#### TASK
All of the data needs to be repeated exactly.

#### MATERIAL PROVIDED
────────────────

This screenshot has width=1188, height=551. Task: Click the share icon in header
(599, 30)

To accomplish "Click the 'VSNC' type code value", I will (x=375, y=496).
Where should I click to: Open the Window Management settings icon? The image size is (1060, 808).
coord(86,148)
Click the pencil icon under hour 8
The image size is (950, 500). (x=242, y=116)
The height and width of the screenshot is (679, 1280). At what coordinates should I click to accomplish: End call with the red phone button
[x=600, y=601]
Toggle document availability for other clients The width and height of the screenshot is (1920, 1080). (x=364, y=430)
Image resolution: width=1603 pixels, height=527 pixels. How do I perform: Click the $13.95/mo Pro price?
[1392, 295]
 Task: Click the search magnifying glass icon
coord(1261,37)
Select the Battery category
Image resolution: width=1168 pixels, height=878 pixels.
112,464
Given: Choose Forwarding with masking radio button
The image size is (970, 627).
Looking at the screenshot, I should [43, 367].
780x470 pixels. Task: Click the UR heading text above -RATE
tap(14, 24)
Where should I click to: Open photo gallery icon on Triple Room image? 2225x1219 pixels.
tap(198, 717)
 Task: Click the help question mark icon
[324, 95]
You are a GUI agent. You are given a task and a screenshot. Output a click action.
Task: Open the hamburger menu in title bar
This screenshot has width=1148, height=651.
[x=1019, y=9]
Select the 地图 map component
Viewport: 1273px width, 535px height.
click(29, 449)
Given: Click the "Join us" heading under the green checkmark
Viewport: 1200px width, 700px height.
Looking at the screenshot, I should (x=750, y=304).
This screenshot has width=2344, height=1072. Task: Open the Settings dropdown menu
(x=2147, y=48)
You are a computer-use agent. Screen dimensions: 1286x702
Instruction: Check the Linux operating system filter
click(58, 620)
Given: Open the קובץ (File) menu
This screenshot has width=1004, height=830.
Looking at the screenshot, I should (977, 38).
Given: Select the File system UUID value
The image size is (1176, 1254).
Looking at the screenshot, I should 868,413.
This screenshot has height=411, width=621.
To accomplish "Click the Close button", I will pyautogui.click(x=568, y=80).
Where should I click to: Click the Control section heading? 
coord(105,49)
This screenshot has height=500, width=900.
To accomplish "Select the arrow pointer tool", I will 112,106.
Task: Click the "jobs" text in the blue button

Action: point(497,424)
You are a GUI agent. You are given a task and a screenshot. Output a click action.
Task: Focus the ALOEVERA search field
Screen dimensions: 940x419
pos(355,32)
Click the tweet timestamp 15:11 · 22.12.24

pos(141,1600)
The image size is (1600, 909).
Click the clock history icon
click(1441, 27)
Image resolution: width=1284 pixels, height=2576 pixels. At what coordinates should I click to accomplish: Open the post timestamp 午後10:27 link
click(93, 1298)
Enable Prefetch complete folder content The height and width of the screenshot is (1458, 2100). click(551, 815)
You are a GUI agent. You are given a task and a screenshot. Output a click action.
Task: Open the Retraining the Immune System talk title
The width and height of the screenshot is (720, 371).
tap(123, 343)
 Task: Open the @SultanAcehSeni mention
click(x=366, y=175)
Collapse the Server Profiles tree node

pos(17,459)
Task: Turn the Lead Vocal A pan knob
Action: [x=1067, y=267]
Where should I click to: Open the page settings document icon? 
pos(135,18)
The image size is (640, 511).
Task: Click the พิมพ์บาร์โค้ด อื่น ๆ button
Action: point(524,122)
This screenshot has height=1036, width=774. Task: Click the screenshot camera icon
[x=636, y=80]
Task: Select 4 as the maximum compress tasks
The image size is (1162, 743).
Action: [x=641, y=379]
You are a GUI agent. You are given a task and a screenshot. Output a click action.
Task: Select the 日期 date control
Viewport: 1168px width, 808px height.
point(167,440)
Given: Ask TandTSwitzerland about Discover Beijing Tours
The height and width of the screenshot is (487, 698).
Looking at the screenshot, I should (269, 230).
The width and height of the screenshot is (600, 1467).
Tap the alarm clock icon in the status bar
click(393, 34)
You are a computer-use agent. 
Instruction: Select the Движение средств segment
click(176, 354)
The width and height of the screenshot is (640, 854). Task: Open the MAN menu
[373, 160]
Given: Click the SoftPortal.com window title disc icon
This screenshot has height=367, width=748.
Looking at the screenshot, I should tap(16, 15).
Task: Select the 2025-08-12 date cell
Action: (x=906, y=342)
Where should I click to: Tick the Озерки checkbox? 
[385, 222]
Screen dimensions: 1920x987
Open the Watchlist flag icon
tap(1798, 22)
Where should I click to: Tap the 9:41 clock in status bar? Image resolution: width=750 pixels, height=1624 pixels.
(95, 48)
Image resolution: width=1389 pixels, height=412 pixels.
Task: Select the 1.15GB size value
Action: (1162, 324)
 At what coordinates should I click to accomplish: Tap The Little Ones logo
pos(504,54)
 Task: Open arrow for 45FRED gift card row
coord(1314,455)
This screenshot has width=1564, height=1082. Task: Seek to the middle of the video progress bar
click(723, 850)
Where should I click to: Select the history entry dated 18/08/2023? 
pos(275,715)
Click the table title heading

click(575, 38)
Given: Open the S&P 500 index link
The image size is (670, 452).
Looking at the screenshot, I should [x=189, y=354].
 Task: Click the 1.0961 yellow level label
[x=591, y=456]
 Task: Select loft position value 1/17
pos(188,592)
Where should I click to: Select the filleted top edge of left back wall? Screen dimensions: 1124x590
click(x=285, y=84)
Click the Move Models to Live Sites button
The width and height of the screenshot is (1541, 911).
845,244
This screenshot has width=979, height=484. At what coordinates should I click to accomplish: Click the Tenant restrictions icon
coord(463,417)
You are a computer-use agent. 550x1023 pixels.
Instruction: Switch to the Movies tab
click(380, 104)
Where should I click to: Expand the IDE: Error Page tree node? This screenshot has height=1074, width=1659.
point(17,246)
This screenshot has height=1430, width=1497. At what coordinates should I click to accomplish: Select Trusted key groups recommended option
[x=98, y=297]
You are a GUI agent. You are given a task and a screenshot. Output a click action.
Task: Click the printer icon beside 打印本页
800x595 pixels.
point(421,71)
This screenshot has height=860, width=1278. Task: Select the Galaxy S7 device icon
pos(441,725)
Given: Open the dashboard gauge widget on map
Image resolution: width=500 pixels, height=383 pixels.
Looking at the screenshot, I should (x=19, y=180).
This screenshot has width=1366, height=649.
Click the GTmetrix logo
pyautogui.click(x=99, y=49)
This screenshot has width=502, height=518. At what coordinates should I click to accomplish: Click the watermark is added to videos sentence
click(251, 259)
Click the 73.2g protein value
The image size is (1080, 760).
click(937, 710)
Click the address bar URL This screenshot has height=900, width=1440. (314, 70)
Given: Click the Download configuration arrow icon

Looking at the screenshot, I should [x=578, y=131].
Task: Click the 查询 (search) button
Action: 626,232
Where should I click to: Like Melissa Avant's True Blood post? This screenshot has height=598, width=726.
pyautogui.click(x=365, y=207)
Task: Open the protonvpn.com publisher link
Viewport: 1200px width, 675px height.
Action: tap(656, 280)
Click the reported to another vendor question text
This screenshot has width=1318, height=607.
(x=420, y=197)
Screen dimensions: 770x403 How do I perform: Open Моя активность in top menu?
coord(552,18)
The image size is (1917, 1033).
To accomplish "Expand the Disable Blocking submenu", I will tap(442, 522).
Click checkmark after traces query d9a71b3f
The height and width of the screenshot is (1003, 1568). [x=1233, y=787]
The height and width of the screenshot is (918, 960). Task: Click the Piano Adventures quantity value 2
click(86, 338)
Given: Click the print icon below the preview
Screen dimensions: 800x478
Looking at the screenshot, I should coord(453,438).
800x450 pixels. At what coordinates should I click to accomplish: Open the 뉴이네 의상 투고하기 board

────────────────

#### RESPONSE TO THE TASK
This screenshot has width=1188, height=551. Task: Click the share icon in header
(599, 30)

To accomplish "Click the 'VSNC' type code value", I will (x=375, y=496).
Where should I click to: Open the Window Management settings icon? The image size is (1060, 808).
coord(86,148)
Click the pencil icon under hour 8
The image size is (950, 500). (x=242, y=116)
The height and width of the screenshot is (679, 1280). At what coordinates should I click to accomplish: End call with the red phone button
[x=600, y=601]
Toggle document availability for other clients The width and height of the screenshot is (1920, 1080). (x=364, y=430)
Image resolution: width=1603 pixels, height=527 pixels. How do I perform: Click the $13.95/mo Pro price?
[1392, 295]
 Task: Click the search magnifying glass icon
coord(1261,37)
Select the Battery category
Image resolution: width=1168 pixels, height=878 pixels.
112,464
Given: Choose Forwarding with masking radio button
The image size is (970, 627).
Looking at the screenshot, I should [43, 367].
780x470 pixels. Task: Click the UR heading text above -RATE
tap(14, 24)
Where should I click to: Open photo gallery icon on Triple Room image? 2225x1219 pixels.
tap(198, 717)
 Task: Click the help question mark icon
[324, 95]
You are a GUI agent. You are given a task and a screenshot. Output a click action.
Task: Open the hamburger menu in title bar
This screenshot has width=1148, height=651.
[x=1019, y=9]
Select the 地图 map component
Viewport: 1273px width, 535px height.
click(29, 449)
Given: Click the "Join us" heading under the green checkmark
Viewport: 1200px width, 700px height.
Looking at the screenshot, I should (x=750, y=304).
This screenshot has width=2344, height=1072. Task: Open the Settings dropdown menu
(x=2147, y=48)
You are a computer-use agent. Screen dimensions: 1286x702
Instruction: Check the Linux operating system filter
click(58, 620)
Given: Open the קובץ (File) menu
This screenshot has width=1004, height=830.
Looking at the screenshot, I should (977, 38).
Given: Select the File system UUID value
The image size is (1176, 1254).
Looking at the screenshot, I should 868,413.
This screenshot has height=411, width=621.
To accomplish "Click the Close button", I will pyautogui.click(x=568, y=80).
Where should I click to: Click the Control section heading? 
coord(105,49)
This screenshot has height=500, width=900.
To accomplish "Select the arrow pointer tool", I will 112,106.
Task: Click the "jobs" text in the blue button

Action: point(497,424)
You are a GUI agent. You are given a task and a screenshot. Output a click action.
Task: Focus the ALOEVERA search field
Screen dimensions: 940x419
pos(355,32)
Click the tweet timestamp 15:11 · 22.12.24

pos(141,1600)
The image size is (1600, 909).
Click the clock history icon
click(1441, 27)
Image resolution: width=1284 pixels, height=2576 pixels. At what coordinates should I click to accomplish: Open the post timestamp 午後10:27 link
click(93, 1298)
Enable Prefetch complete folder content The height and width of the screenshot is (1458, 2100). click(551, 815)
You are a GUI agent. You are given a task and a screenshot. Output a click action.
Task: Open the Retraining the Immune System talk title
The width and height of the screenshot is (720, 371).
tap(123, 343)
 Task: Open the @SultanAcehSeni mention
click(x=366, y=175)
Collapse the Server Profiles tree node

pos(17,459)
Task: Turn the Lead Vocal A pan knob
Action: [x=1067, y=267]
Where should I click to: Open the page settings document icon? 
pos(135,18)
The image size is (640, 511).
Task: Click the พิมพ์บาร์โค้ด อื่น ๆ button
Action: point(524,122)
This screenshot has height=1036, width=774. Task: Click the screenshot camera icon
[x=636, y=80]
Task: Select 4 as the maximum compress tasks
The image size is (1162, 743).
Action: [x=641, y=379]
You are a GUI agent. You are given a task and a screenshot. Output a click action.
Task: Select the 日期 date control
Viewport: 1168px width, 808px height.
point(167,440)
Given: Ask TandTSwitzerland about Discover Beijing Tours
The height and width of the screenshot is (487, 698).
Looking at the screenshot, I should (269, 230).
The width and height of the screenshot is (600, 1467).
Tap the alarm clock icon in the status bar
click(393, 34)
You are a computer-use agent. 
Instruction: Select the Движение средств segment
click(176, 354)
The width and height of the screenshot is (640, 854). Task: Open the MAN menu
[373, 160]
Given: Click the SoftPortal.com window title disc icon
This screenshot has height=367, width=748.
Looking at the screenshot, I should tap(16, 15).
Task: Select the 2025-08-12 date cell
Action: (x=906, y=342)
Where should I click to: Tick the Озерки checkbox? 
[385, 222]
Screen dimensions: 1920x987
Open the Watchlist flag icon
tap(1798, 22)
Where should I click to: Tap the 9:41 clock in status bar? Image resolution: width=750 pixels, height=1624 pixels.
(95, 48)
Image resolution: width=1389 pixels, height=412 pixels.
Task: Select the 1.15GB size value
Action: (1162, 324)
 At what coordinates should I click to accomplish: Tap The Little Ones logo
pos(504,54)
 Task: Open arrow for 45FRED gift card row
coord(1314,455)
This screenshot has width=1564, height=1082. Task: Seek to the middle of the video progress bar
click(723, 850)
Where should I click to: Select the history entry dated 18/08/2023? 
pos(275,715)
Click the table title heading

click(575, 38)
Given: Open the S&P 500 index link
The image size is (670, 452).
Looking at the screenshot, I should [x=189, y=354].
 Task: Click the 1.0961 yellow level label
[x=591, y=456]
 Task: Select loft position value 1/17
pos(188,592)
Where should I click to: Select the filleted top edge of left back wall? Screen dimensions: 1124x590
click(x=285, y=84)
Click the Move Models to Live Sites button
The width and height of the screenshot is (1541, 911).
845,244
This screenshot has width=979, height=484. At what coordinates should I click to accomplish: Click the Tenant restrictions icon
coord(463,417)
You are a computer-use agent. 550x1023 pixels.
Instruction: Switch to the Movies tab
click(380, 104)
Where should I click to: Expand the IDE: Error Page tree node? This screenshot has height=1074, width=1659.
point(17,246)
This screenshot has height=1430, width=1497. At what coordinates should I click to accomplish: Select Trusted key groups recommended option
[x=98, y=297]
You are a GUI agent. You are given a task and a screenshot. Output a click action.
Task: Click the printer icon beside 打印本页
800x595 pixels.
point(421,71)
This screenshot has height=860, width=1278. Task: Select the Galaxy S7 device icon
pos(441,725)
Given: Open the dashboard gauge widget on map
Image resolution: width=500 pixels, height=383 pixels.
Looking at the screenshot, I should (x=19, y=180).
This screenshot has width=1366, height=649.
Click the GTmetrix logo
pyautogui.click(x=99, y=49)
This screenshot has width=502, height=518. At what coordinates should I click to accomplish: Click the watermark is added to videos sentence
click(251, 259)
Click the 73.2g protein value
The image size is (1080, 760).
click(937, 710)
Click the address bar URL This screenshot has height=900, width=1440. (314, 70)
Given: Click the Download configuration arrow icon

Looking at the screenshot, I should [x=578, y=131].
Task: Click the 查询 (search) button
Action: 626,232
Where should I click to: Like Melissa Avant's True Blood post? This screenshot has height=598, width=726.
pyautogui.click(x=365, y=207)
Task: Open the protonvpn.com publisher link
Viewport: 1200px width, 675px height.
Action: tap(656, 280)
Click the reported to another vendor question text
This screenshot has width=1318, height=607.
(x=420, y=197)
Screen dimensions: 770x403 How do I perform: Open Моя активность in top menu?
coord(552,18)
The image size is (1917, 1033).
To accomplish "Expand the Disable Blocking submenu", I will tap(442, 522).
Click checkmark after traces query d9a71b3f
The height and width of the screenshot is (1003, 1568). [x=1233, y=787]
The height and width of the screenshot is (918, 960). Task: Click the Piano Adventures quantity value 2
click(86, 338)
Given: Click the print icon below the preview
Screen dimensions: 800x478
Looking at the screenshot, I should coord(453,438).
800x450 pixels. At what coordinates should I click to accomplish: Open the 뉴이네 의상 투고하기 board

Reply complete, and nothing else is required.